start Task data

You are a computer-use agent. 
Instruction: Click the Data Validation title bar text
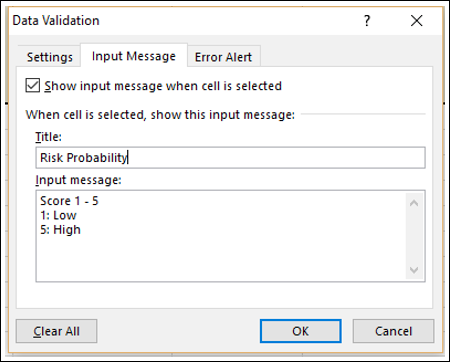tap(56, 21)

end Task data
start Task data

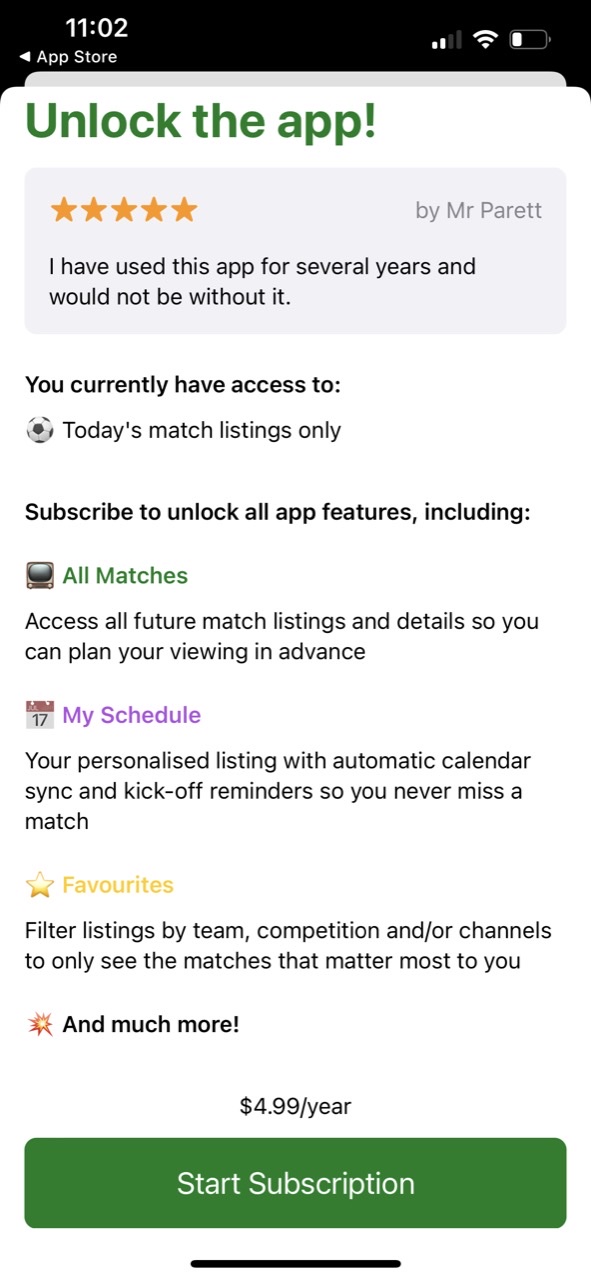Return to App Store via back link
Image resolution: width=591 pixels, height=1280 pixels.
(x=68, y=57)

end Task data
start Task data

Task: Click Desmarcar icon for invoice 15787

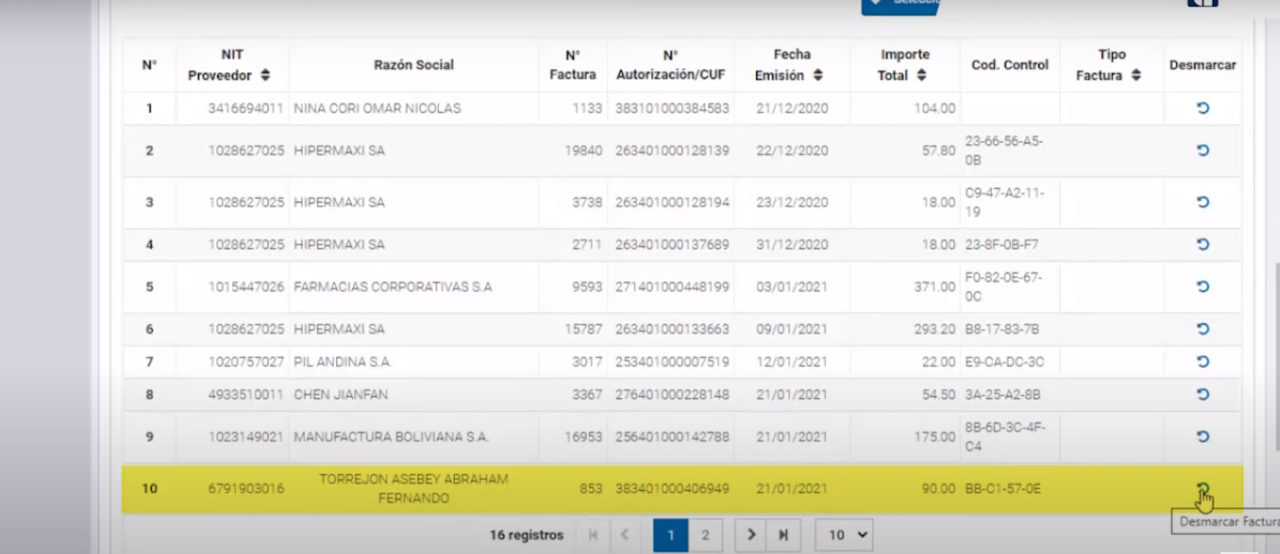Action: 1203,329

end Task data

Work to do:
Starting with the line in the listing that contains "Return to App Store via back link" and going on through the line that contains "(x=68, y=57)", set those lines out as a numbered list. Skip any blank lines and leave the pictures out.

Exercise result:
1. Return to App Store via back link
2. Image resolution: width=591 pixels, height=1280 pixels.
3. (x=68, y=57)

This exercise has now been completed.